** ASSIGNED TASK **
Using the entries below, restate word for word only the lines from the one with "How do I perform: Open" to the final line, leaving the pictures out.

====== AVAILABLE DATA

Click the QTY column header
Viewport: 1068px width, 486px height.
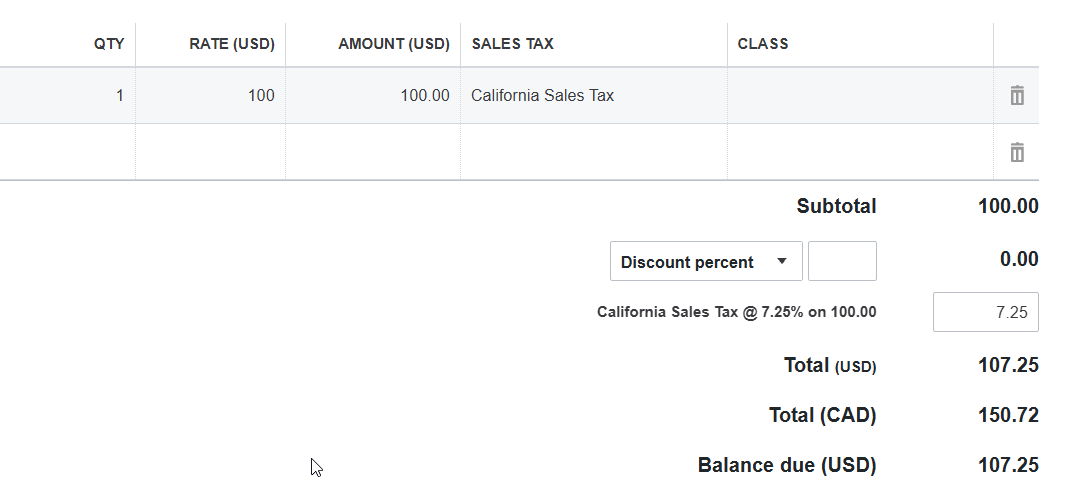point(109,44)
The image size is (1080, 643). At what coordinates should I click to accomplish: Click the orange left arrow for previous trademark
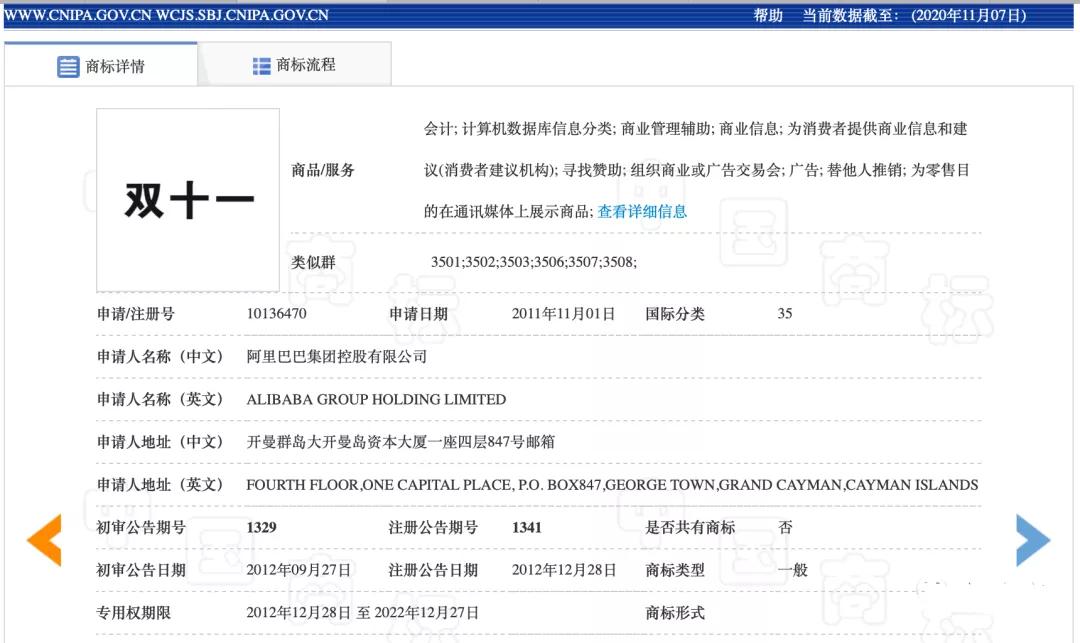[42, 541]
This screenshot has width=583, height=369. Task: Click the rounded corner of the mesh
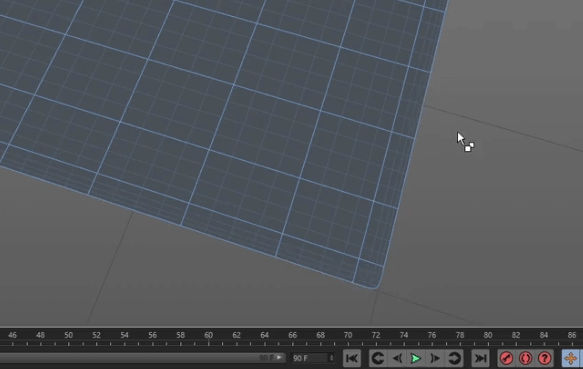[x=376, y=283]
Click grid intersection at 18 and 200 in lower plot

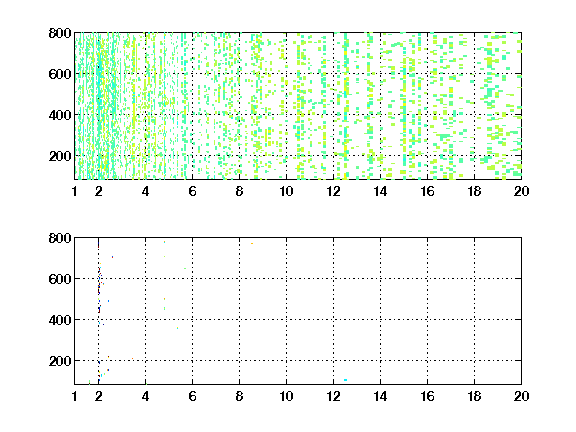tap(474, 361)
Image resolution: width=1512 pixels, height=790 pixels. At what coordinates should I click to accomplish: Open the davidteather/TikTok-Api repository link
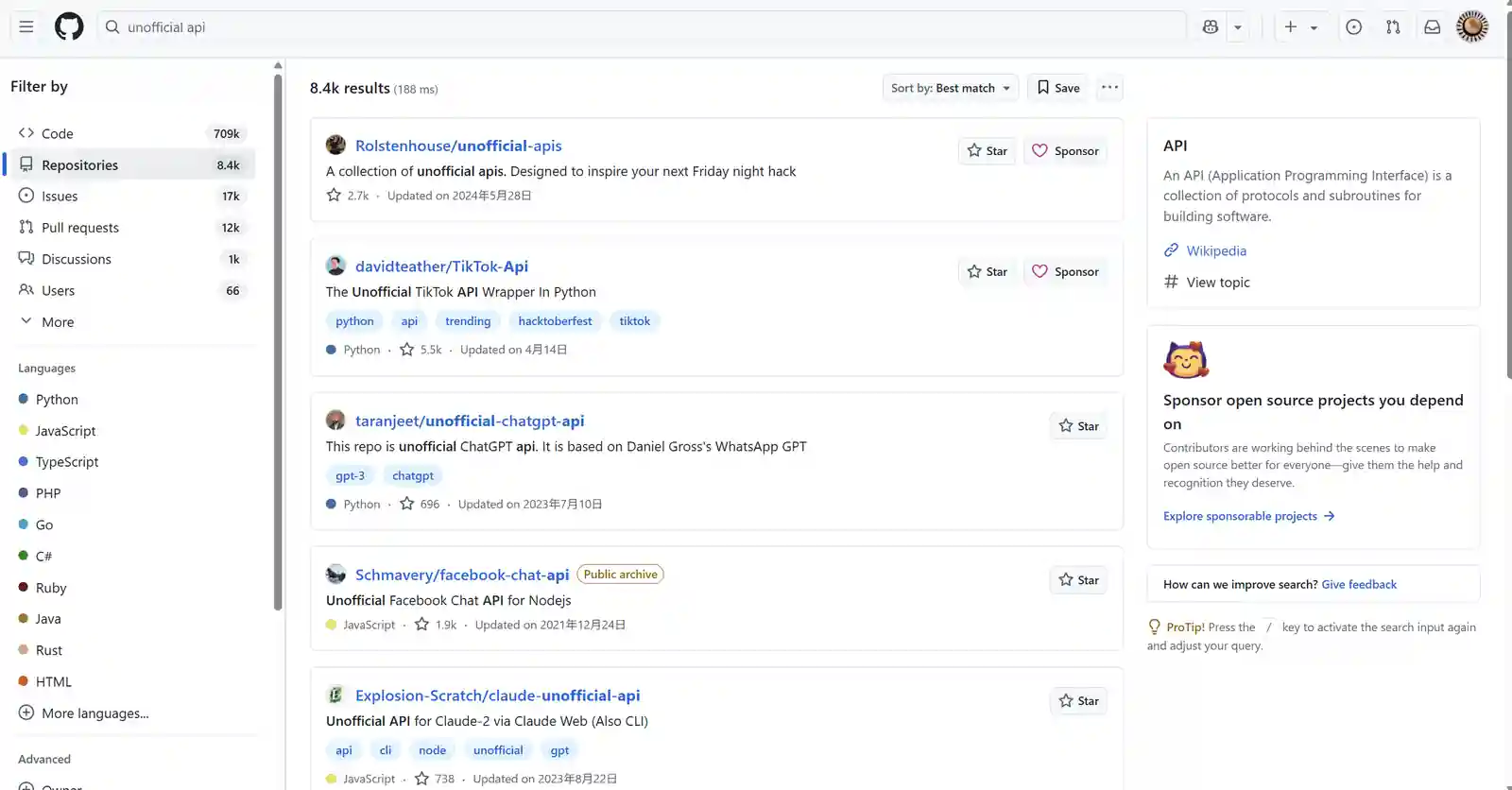[441, 266]
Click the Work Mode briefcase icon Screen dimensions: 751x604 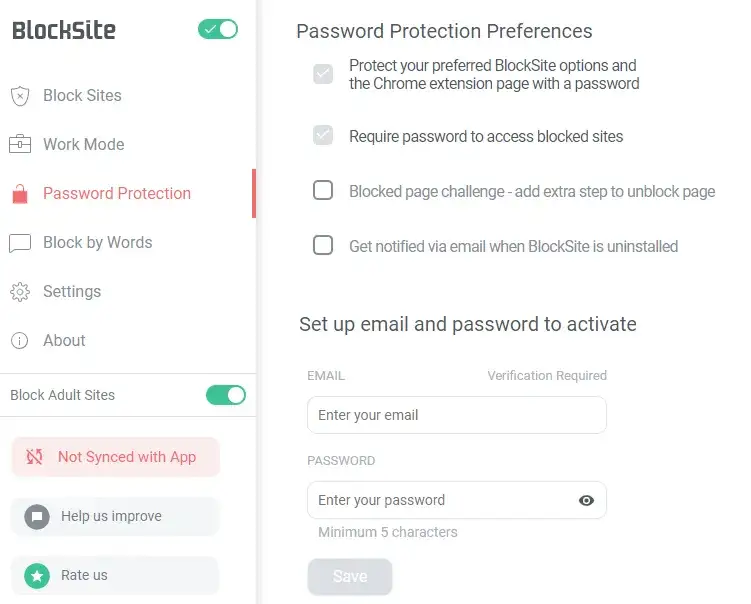[19, 144]
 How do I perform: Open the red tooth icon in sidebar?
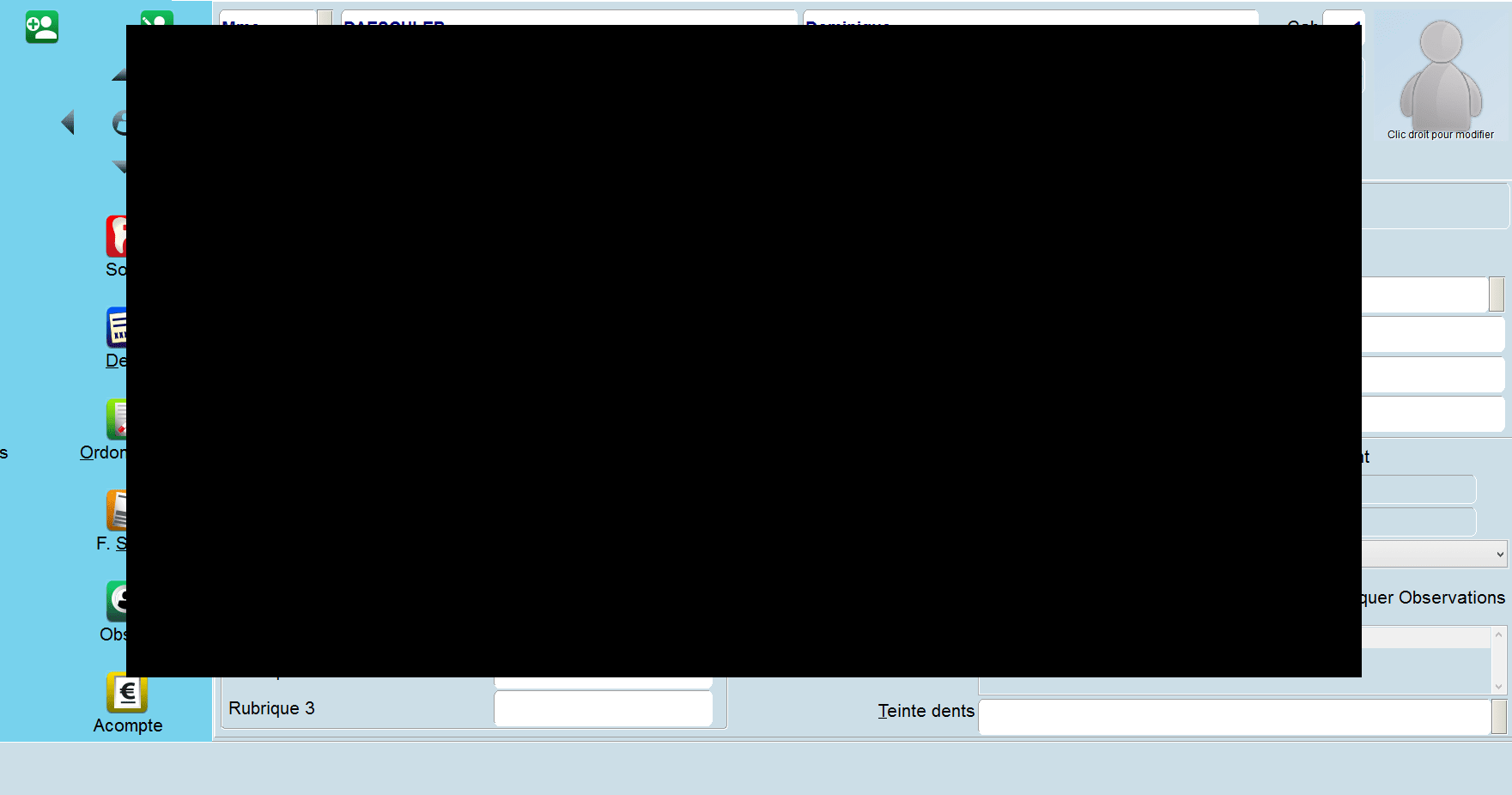117,236
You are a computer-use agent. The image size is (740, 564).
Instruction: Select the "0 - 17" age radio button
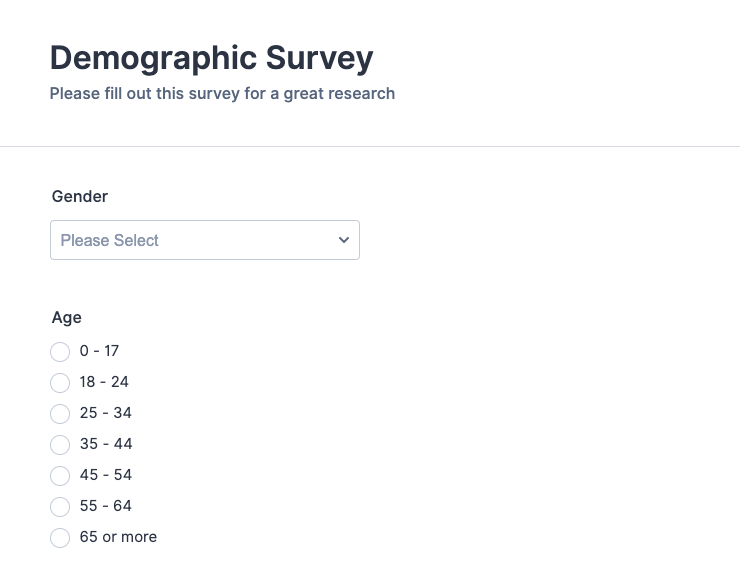60,352
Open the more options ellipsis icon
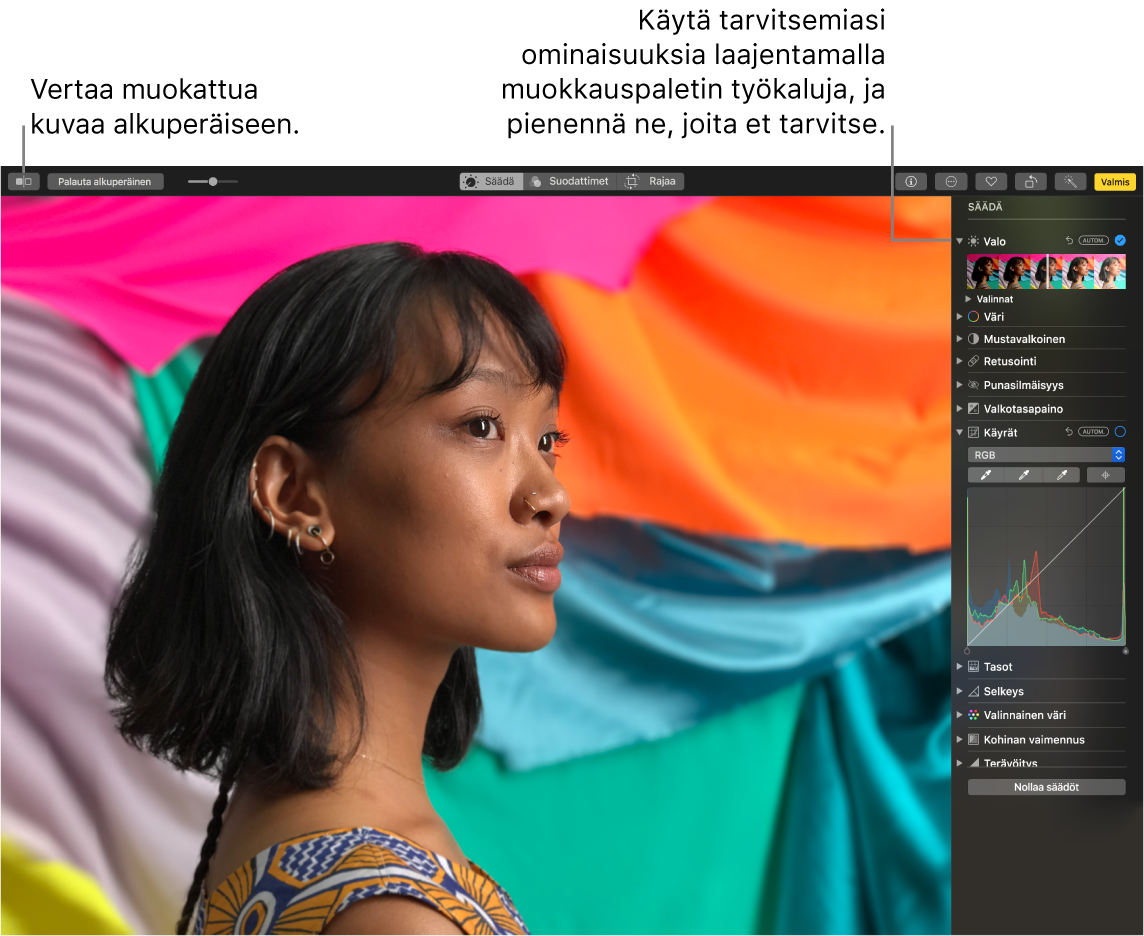The image size is (1144, 936). click(x=950, y=182)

============

** FINAL ANSWER **
 How do I perform: Open the red tooth icon in sidebar?
117,236
You are a computer-use agent. The image size is (740, 564).
Instruction: Select the "0 - 17" age radio button
60,352
Open the more options ellipsis icon
The image size is (1144, 936). click(x=950, y=182)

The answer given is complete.